> _WHAT THE TASK ASKS_
Give back exactly the stretch of data below from the line holding "Where should I" through the line holding "Open the notifications", both ends included, and leave the remaining lines out.

THE INPUT Start Marker

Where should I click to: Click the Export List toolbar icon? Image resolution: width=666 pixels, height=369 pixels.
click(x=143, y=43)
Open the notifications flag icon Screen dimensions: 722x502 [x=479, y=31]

THE INPUT End Marker
THE INPUT Start Marker

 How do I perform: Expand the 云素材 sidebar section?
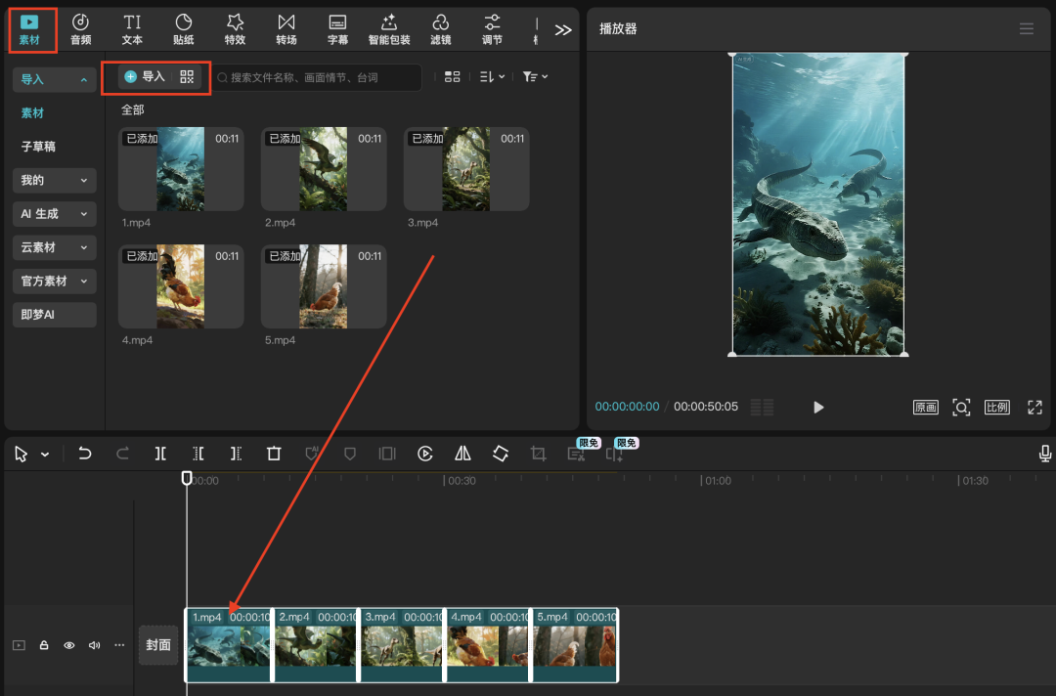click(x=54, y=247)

THE INPUT End Marker

> _WRITTEN SOLUTION_
Where should I click to: Click the Export List toolbar icon? Image resolution: width=666 pixels, height=369 pixels.
click(x=143, y=43)
Open the notifications flag icon Screen dimensions: 722x502 [x=479, y=31]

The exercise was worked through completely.